======== PASSAGE SHOWN

Susan, couldn’t we simultaneously say the world would miss out on a lot if the poor were removed from it and therefore we shouldn’t help the poor?

Having a child with a disability changes how you view things. You can’t help it.
My child has a language disorder. When I read something online written by someone with Asperger’s who didn’t want to be cured, who objected to the idea that it was something that needed to be cured, it really changed things for me. We need that idea out there, we need the discussion about what things need to be “cured” and why we want things to be “cured.”
I appreciated the perspective and it gave me something I needed. I needed to look at my son and no longer see him as a kid with something wrong. Something to wish away.
Something was wrong and I had to work very hard every day to help him. It is a huge burden on a parent.
I’m not saying I wouldn’t give him the cure if I had it. I would. I work hard every day to help him so I technically I am working on the “cure” the slow way.
I just wish I could write down what I mean. How I realized that my parents loved me and were perfectly willing to accept me with my weaknesses. How necessary it was for me to view my son in a new way.
It helped me see that my son’s challenges would influence what became his strengths. Would I take those away from him too?
There is no alternate space time continuum.

I think the problem is that we tend to see “acceptance” in opposition to “wrongness” or “flawed.” Which, when you stop and think about it is an odd thing to think. But it is so ubiquitous I bet there’s some cognitive structure that leads us to that way of analyzing.

I think DS is unique in that it makes the children almost like cuddly teddy bears, so its hard to see that as “damaged”. If they were physically crippled and required tons of medical treatment, surgeries, and had a risk of death, etc, I don’t think these parents would be singing the same tune. My son was born with a genetic disease that YES, made him damaged, and guess what? He died from it. I would’ve chosen to have it fixed in a heartbeat. I think its selfish for people to consider leaving people with disabilities if it could be fixed.

I’m sure a large part of it is the whole “People with DS were the most righteous in Heaven” dogma. No, people with DS have it because thats what happened to their genetic code. Or the justification that people try to use “Oh, your family needed to learn something from this”.

If I was pregnant with a DS child, I would keep it. No questions asked. I definitely think it can be a learning experience and we can find good in the experience. But if I could cure it before the child was born? Yes, of course I would.

================

--- TASKS ---
**a)** In the comments on curing disabilities, what kind of disorder does the first parent say their child has?
**b)** Write a continuation of the comments on curing disabilities, starting right after their last sentence.
Nothing in the records is needed to do this work.

======== GIVEN ENTRIES

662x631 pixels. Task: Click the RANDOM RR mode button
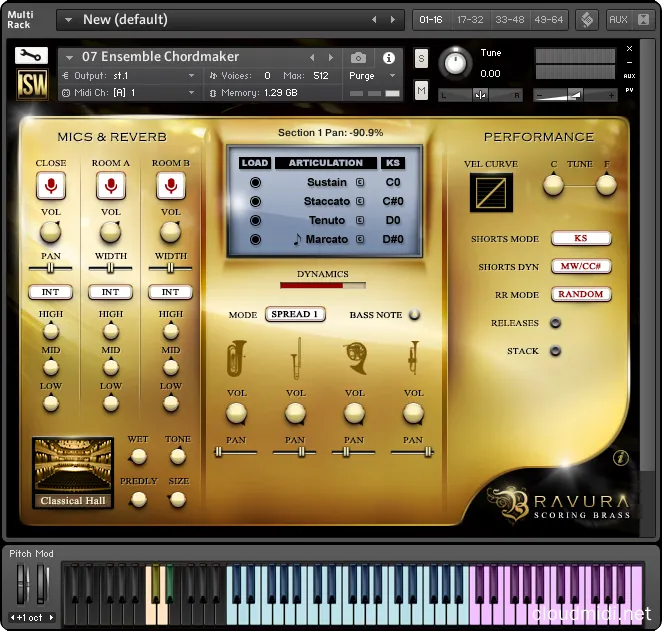(580, 295)
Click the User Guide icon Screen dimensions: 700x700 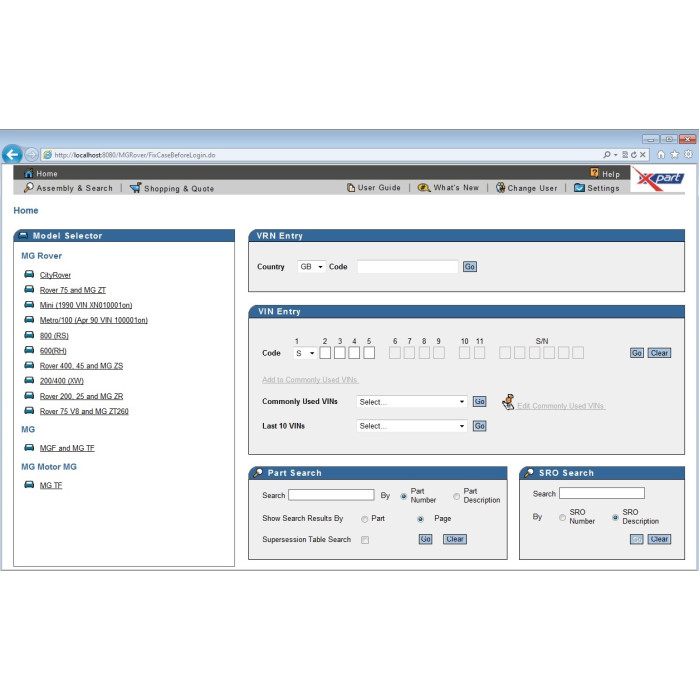coord(351,188)
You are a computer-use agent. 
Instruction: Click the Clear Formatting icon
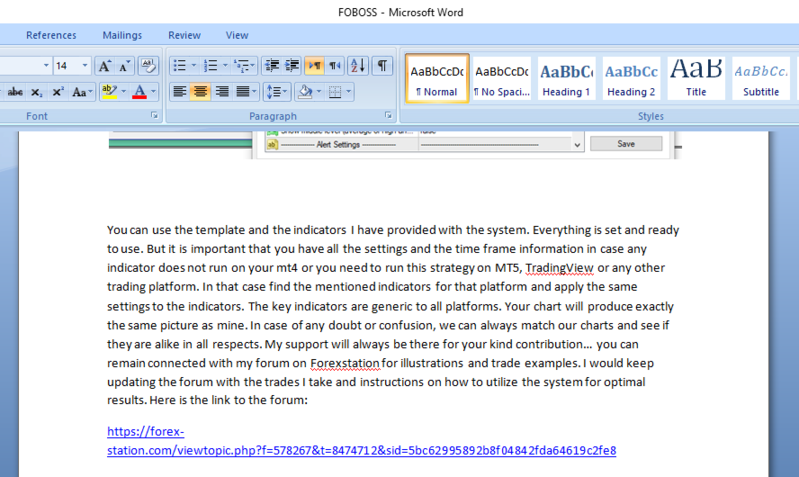(148, 66)
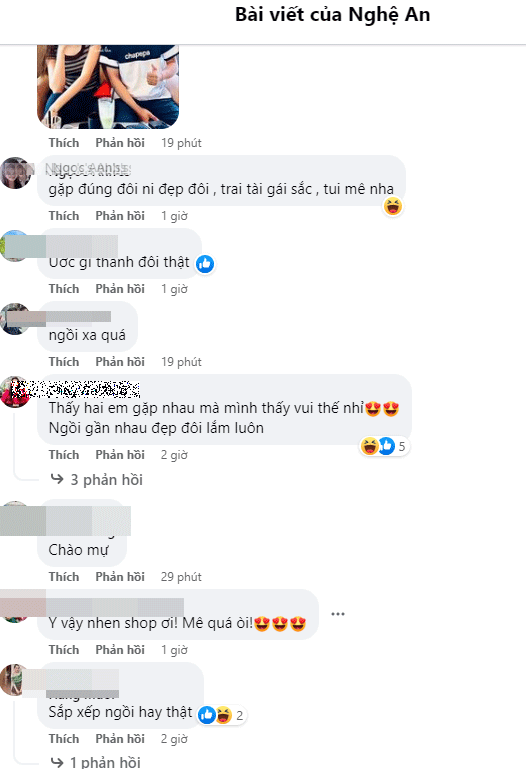Image resolution: width=526 pixels, height=769 pixels.
Task: Click Phản hồi under 'Sắp xếp ngồi hay thật'
Action: tap(120, 739)
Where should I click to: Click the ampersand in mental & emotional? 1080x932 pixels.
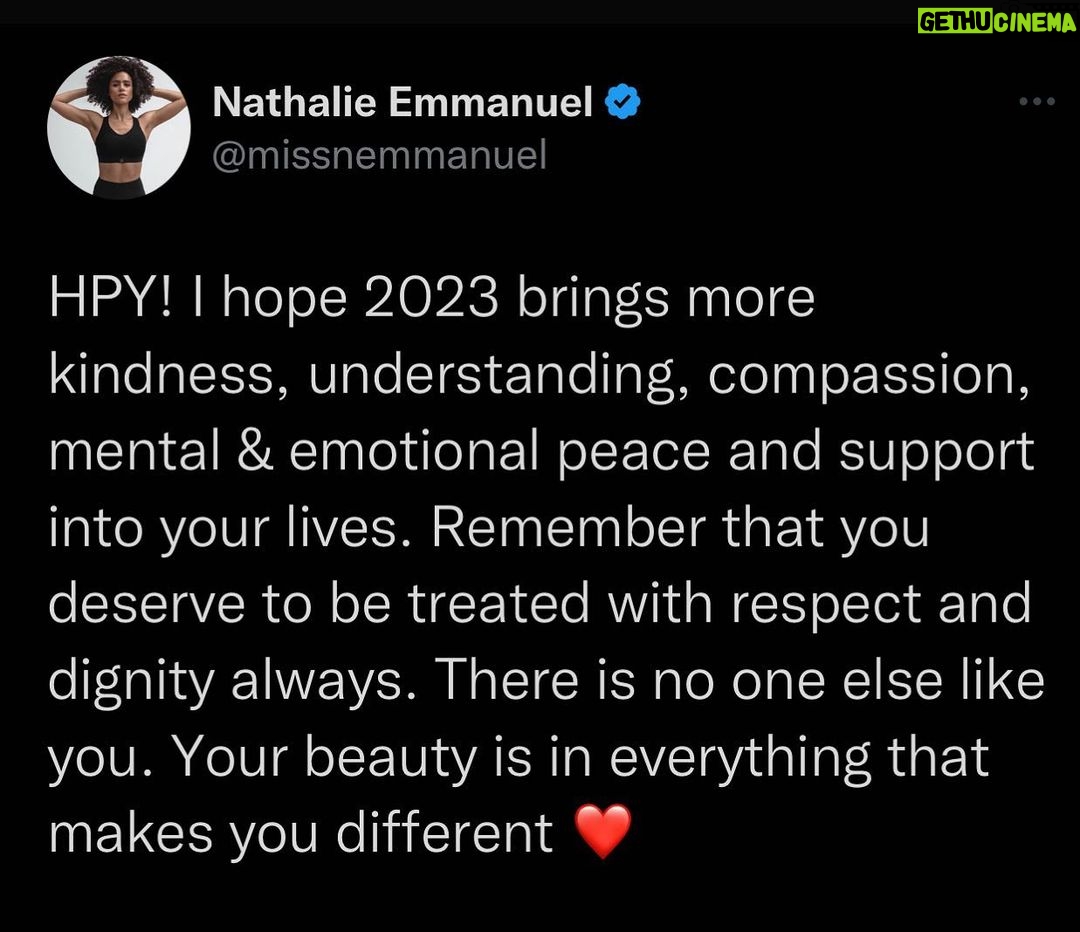(255, 451)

================

--- EXPECTED OUTPUTS ---
**a)** A language disorder.

**b)**
What would Jesus do?

So let’s imagine Jesus comes down and walks around. Someone with some condition, or someone with a child having the condition runs into Him. What would Jesus do? Or what would the person ask for?

Or, imagine a person with such an affliction dies, and goes to heaven, and is about to be resurrected. God says, “OK, time for your perfect body.” The person says, “I want to keep my __________ condition.” Does God say no, or allow it?

Firstly they aren’t actually talking about a cure for Down’s Sydnrome it’s a possible treatment realting to the problems in cognitive ability related to having Down’s Syndrome.

Secondly, perhaps they should focus more on treating and curing the medical problems associated with Down’s Syndrome. You don’t die from having this genetic condition but you can from some of those medical issues.

For instance about 47% of people with Down’s Syndrome are born with congenital heart defects, many of which require surgery to prevent early death, but even given the current high success rates of that surgery, it is not 100% and the child and family have to go through a very emotional procedure. It would be much better if we could eradicate these problems which I’m sure everyone would agree with before we get into whether or not we should treat cognitive ability.

Penny, I agree that medical problems are more important to cure than cognitive impairments. However, it doesn’t have to be one or the other, or one after the other. It could even be that research into treatments for the cognitive impairments aid research into treatments for medical problems, or vice versa.